L’Inde suscite chez Hugo une vive aversion en même temps que le sentiment inavouable d’une affinité secrète.
« Quelle ombre que cette Allemagne ! C’est l’Inde de l’Occident », écrit Victor Hugo dans William Shakespeare (1864), tout en ajoutant à propos de Beethoven, « le grand Allemand », que « ce sourd entendait l’infini ». Le rôle répulsif donné à l’Inde dans un essai sous le signe de la démesure et de l’exubérance a de quoi surprendre, mais il n’est pas nouveau : l’Inde suscite chez Hugo une vive aversion en même temps que le sentiment inavouable d’une affinité secrète.

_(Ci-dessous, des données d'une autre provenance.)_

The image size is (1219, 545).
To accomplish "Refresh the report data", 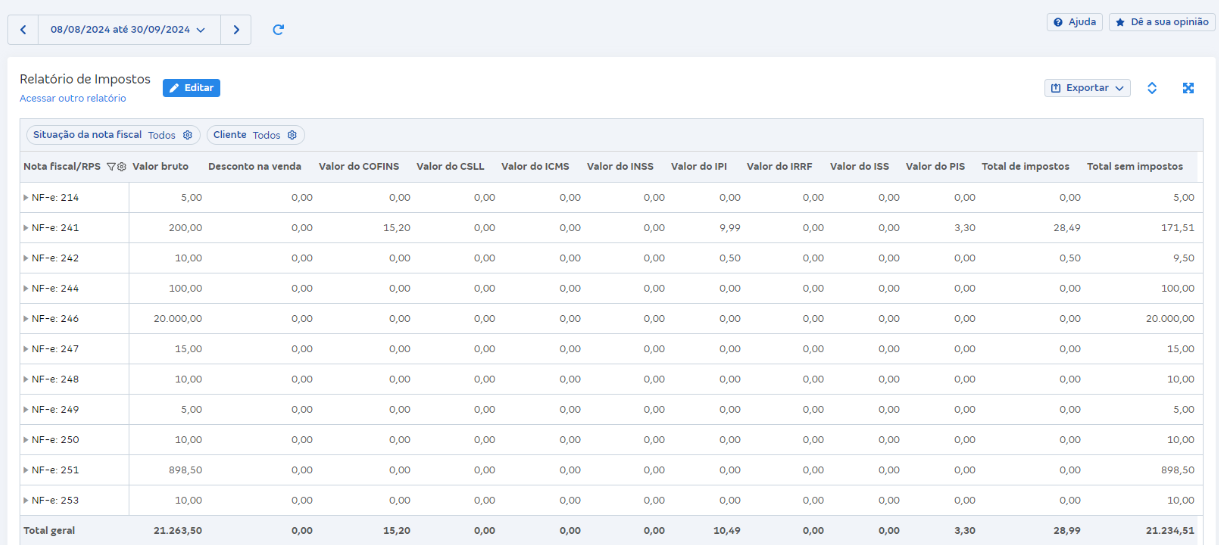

Le pays est conçu par lui comme un immense sépulcre : c’est par l’association de « Puits de l’Inde ! » et de « tombeaux ! » que s’ouvrait, dans Les Rayons et les Ombres (1840), le poème du même nom (« Puits de l’Inde »). La littérature indienne, quant à elle, apparaît à Hugo inhumaine. Quand, à la demande de son éditeur Lacroix, l’écrivain ajoute dans William Shakespeare quelques pages sur l’épopée indienne, il déclare : « Les poèmes de l’Inde […] ont l’ampleur sinistre du possible rêvé par la démence ou raconté par le songe. Ces œuvres semblent avoir été faites en commun avec des êtres auxquels la terre n’est plus habituée. » Reprenant l’image médiévale d’un Inde tératologique, Hugo construit une Inde obscure, anonyme, superstitieuse, difforme, voire informe dont les productions littéraires sont « étendues de poésie plutôt que poèmes ».

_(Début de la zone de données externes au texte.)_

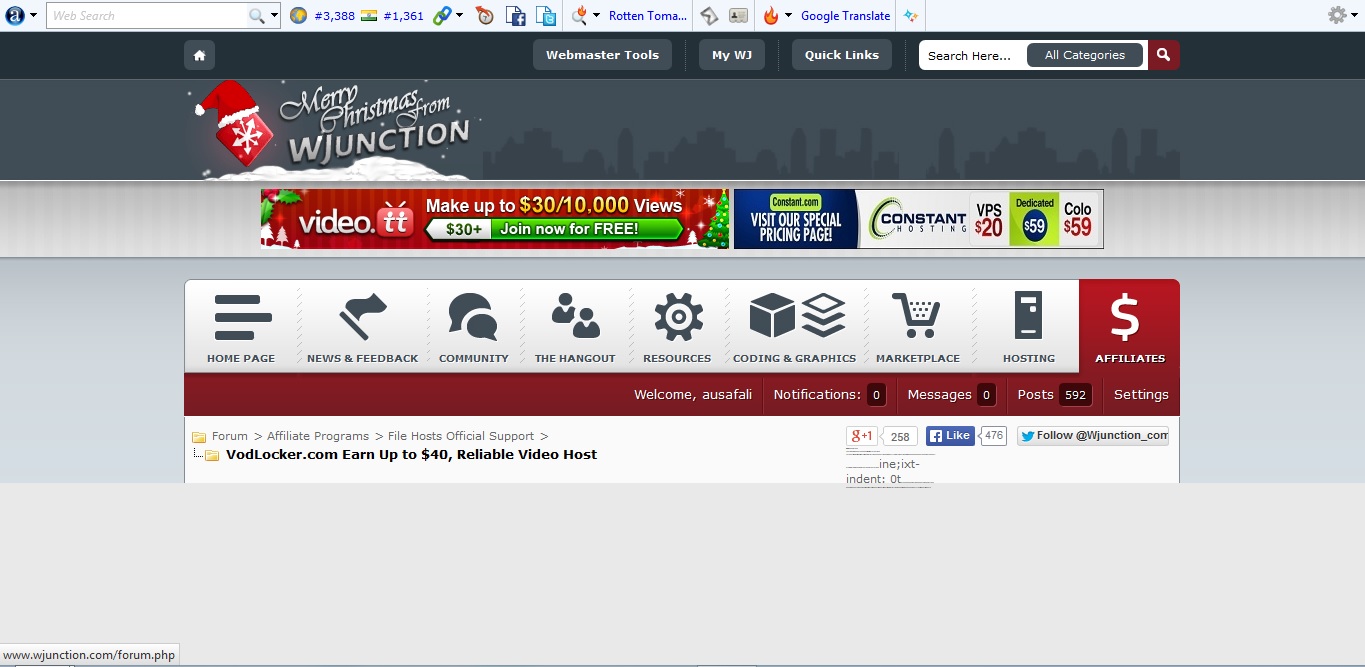
Task: Open the Hosting server icon
Action: (1028, 316)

Ainsi tenue à distance, l’Inde est peu présente dans l’œuvre hugolienne. Quelques mentions, issues de la lecture de voyageurs (Jacquemont, Pavie) et de vulgarisateurs (Eckstein, Barthélemy Saint-Hilaire, Pauthier), se trouvent dans les romans : les « Marouts », dieux du vent, passent dans les Travailleurs de la mer ; les « cheylas », ou « disciples » – chela – sont confondus avec des voleurs d’enfants dans L’Homme qui rit.

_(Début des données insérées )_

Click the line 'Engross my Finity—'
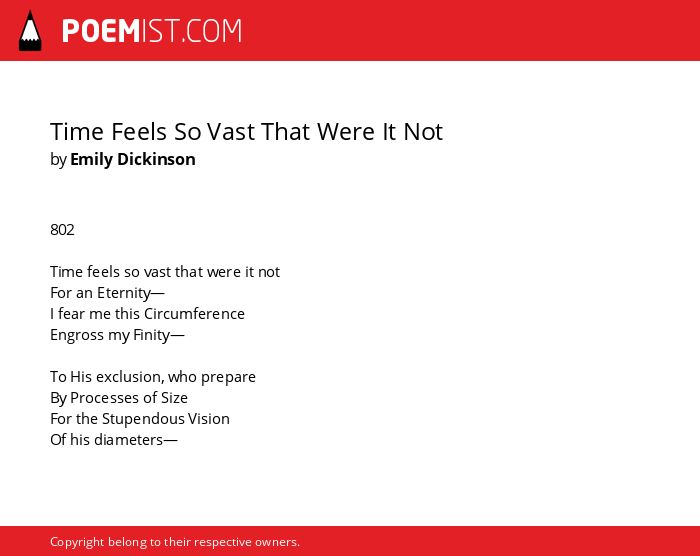tap(117, 335)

La Nouvelle Série de La Légende des siècles (1877) présente, en revanche, un long poème écrit en 1870, « Suprématie », qui est la réécriture presque littérale d’un passage narratif de la Kena Upaniṣad que Victor Hugo a lue dans la version qu’en donnent Les Livres sacrés de l’Orient (1847) de G. Pauthier. Les Upaniṣad sont des textes spéculatifs composés en prolongement des Veda entre le VIe et le IIIe siècle avant notre ère : une telle source se distingue nettement des mythologies anciennes que le poète entreprend dans La Légende des siècles de démystifier. Loin de reconnaître cependant une conception apophatique de l’absolu peu différente de la sienne, Hugo mythologise sa source dans cet unique poème « indien », transformant la démonstration de l’insaisissabilité ontologique du brahman en un affrontement divin réel, une lutte pour la suprématie du type de celle qui oppose dans la mythologie grecque les géants et les dieux. S’écartant de l’approche spéculative de l’absolu par le divin mise en œuvre dans l’Upaniṣad où la divinité n’est pas principe suprême, Hugo introduit une tension majeure en faisant d’Indra, dieu souverain des Veda, le protagoniste du récit, qui dispute à « l’apparition » certains des attributs de Dieu. Devenu étranger au poète autant qu’à lui-même, le poème vient ainsi cristalliser les contradictions de l’écrivain, hanté par l’écriture – ou la réécriture – d’un mythe de Dieu.